Il faut que les gens comprennent que même quand nous travaillions, des gens mouraient par manque de soins parce qu’ils n’avaient pas les moyens et la grève vise justement à ce que l’Etat puisse prendre ses responsabilités pour que ces cas soient réduits voire supprimés. C’est cela notre objectif. Nous sommes conscients que cet arrêt de travail occasionne des désagréments, mais la plateforme est déposée au niveau du gouvernement depuis le 18 avril. Il a fallu le 12 octobre dernier pour qu’on dépose un préavis pour la première grève avant que des négociations ne soient entamées. Donc, les responsables de la situation, c’est bien le gouvernement, et c’est à notre corps défendant que nous sommes dans l’obligation d’aller en grève. On a donné tout le temps au gouvernement de répondre à notre revendication, mais il n’a pas voulu. Les cris du gouvernement qu’on entend sur les médias sont pour nous des larmes de crocodile, mais ce que nous attendons, c’est qu’il réagisse tout de suite pour résoudre notre problème. Même si tout de suite on est satisfait, on laisse tomber la grève. Nous avons fait preuve d’esprit de dialogue. Concernant la revendication portant sur les conditions de travail, le gouvernement a pris un certain nombre d’engagements qui ne satisfont malheureusement pas nos revendications.

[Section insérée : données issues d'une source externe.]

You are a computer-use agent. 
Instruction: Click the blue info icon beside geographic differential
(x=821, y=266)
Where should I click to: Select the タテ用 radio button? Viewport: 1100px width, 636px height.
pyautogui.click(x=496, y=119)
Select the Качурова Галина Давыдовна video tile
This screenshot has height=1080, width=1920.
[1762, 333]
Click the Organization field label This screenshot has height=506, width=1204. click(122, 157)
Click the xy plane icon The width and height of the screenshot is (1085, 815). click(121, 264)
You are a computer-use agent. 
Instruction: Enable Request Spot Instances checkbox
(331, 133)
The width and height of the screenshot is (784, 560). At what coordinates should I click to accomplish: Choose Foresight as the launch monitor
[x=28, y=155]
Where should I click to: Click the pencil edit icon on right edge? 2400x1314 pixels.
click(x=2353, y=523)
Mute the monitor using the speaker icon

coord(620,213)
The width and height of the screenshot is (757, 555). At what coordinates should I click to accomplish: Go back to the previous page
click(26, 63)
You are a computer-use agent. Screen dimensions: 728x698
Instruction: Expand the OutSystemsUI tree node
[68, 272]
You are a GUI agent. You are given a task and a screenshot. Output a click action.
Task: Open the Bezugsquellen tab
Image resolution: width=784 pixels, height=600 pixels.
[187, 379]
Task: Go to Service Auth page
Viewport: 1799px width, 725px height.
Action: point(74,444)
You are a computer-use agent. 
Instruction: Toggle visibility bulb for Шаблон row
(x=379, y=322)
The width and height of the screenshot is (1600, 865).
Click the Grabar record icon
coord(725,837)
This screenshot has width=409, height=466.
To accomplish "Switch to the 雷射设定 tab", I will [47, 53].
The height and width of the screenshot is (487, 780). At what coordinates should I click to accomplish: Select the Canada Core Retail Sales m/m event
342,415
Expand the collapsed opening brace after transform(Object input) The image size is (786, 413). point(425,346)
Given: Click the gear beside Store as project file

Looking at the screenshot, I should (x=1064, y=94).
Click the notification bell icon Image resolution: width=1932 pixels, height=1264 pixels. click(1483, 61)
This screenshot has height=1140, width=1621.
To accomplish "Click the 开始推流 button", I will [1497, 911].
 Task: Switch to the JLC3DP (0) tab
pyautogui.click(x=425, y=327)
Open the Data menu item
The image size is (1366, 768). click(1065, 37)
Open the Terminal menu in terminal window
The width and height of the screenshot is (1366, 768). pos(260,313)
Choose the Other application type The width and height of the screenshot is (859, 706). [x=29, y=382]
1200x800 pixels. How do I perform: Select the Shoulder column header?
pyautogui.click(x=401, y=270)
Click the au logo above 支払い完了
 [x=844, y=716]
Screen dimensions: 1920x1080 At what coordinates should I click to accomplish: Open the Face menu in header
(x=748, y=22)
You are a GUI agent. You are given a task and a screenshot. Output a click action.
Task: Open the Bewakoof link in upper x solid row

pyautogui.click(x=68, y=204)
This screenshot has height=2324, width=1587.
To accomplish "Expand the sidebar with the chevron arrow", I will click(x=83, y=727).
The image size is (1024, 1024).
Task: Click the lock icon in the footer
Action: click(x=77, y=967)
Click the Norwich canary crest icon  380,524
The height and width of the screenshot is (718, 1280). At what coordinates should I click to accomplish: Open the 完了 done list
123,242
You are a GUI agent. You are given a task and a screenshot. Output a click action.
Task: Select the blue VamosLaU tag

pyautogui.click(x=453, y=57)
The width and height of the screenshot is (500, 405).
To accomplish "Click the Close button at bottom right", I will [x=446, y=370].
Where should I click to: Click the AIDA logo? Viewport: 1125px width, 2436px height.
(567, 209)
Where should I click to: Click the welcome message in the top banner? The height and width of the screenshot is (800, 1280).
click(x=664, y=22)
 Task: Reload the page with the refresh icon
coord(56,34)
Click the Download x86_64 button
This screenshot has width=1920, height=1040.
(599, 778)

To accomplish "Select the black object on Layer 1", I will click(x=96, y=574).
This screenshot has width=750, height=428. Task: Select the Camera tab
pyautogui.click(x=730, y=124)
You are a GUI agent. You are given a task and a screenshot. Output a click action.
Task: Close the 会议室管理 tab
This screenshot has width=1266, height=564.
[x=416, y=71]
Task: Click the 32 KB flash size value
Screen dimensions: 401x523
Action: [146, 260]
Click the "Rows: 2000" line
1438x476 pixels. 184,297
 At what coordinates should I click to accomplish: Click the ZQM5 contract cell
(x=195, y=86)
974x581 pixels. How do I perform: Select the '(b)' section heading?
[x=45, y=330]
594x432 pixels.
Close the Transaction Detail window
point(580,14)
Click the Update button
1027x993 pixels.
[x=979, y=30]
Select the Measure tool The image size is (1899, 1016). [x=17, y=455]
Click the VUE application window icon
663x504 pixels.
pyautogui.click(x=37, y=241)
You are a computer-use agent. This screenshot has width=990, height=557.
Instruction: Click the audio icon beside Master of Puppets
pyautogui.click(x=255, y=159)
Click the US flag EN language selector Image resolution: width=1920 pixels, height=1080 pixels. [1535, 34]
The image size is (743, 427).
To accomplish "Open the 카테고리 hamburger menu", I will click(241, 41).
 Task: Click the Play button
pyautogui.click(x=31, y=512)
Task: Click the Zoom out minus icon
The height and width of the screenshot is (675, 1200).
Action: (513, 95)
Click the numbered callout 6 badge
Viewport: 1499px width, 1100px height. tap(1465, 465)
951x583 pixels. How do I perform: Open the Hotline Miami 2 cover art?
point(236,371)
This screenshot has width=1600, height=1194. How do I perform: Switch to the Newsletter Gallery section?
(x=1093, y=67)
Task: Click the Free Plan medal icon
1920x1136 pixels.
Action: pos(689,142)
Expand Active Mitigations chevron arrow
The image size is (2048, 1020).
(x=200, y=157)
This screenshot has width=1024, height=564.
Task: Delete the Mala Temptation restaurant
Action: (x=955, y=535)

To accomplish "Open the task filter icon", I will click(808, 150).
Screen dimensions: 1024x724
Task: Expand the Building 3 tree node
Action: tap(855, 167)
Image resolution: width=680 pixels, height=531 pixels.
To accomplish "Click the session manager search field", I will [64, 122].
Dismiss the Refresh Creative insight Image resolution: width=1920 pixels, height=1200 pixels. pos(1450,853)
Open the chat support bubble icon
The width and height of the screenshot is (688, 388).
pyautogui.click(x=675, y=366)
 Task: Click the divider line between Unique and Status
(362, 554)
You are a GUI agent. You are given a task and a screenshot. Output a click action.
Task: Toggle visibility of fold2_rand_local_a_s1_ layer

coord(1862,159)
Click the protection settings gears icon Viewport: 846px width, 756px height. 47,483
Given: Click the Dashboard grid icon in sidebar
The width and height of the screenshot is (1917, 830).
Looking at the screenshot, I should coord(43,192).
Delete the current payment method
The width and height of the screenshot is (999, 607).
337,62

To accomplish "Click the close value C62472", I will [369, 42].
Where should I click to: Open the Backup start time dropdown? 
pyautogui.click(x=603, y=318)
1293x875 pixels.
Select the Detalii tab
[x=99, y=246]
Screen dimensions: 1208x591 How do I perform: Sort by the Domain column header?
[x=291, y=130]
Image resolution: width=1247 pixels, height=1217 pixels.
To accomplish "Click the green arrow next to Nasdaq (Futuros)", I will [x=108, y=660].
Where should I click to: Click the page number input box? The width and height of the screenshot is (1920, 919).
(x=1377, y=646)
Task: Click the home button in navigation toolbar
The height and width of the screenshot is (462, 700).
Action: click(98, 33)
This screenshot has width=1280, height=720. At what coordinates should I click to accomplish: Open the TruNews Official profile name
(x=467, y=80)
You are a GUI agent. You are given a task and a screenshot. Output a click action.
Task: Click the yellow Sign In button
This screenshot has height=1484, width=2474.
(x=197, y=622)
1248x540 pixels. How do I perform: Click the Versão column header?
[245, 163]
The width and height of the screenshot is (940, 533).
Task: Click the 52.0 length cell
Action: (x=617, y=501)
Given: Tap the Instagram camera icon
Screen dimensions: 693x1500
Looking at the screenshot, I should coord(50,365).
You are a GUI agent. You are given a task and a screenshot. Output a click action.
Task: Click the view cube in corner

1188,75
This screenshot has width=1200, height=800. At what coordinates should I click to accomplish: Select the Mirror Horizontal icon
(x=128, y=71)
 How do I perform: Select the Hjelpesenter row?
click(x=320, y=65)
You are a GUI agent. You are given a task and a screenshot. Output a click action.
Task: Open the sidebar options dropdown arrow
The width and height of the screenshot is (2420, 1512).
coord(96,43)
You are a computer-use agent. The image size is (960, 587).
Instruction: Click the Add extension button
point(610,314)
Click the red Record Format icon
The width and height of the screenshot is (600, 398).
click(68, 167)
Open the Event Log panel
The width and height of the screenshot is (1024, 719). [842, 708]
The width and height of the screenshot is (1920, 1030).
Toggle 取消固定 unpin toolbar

Ce sont justes des propositions que nous estimons qu’elles peuvent améliorer la situation et nous en avons pris acte, mais il n’a pas satisfait à nos revendications comme nous le souhaitons. Sur les conditions de vie, le gouvernement est resté indifférent. Sur les questions de santé, vous avez entendu le ministre de la Santé. En tant qu’agent de la santé, on a des difficultés quand il s’agit de se soigner. Si le ministre ou le gouvernement de façon générale était bien inspiré, c’était de nous sortir des propositions concrètes plutôt que de pleurnicher sur le manque de service minimum. Cela est décevant, car le gouvernement n’est pas là pour être prévenu sur des grèves avec ou sans service minimum, mais doit même éviter les grèves et c’est pour cela d’ailleurs que le législateur a prévu des préavis pour éviter les grèves, car il y a toujours des conséquences.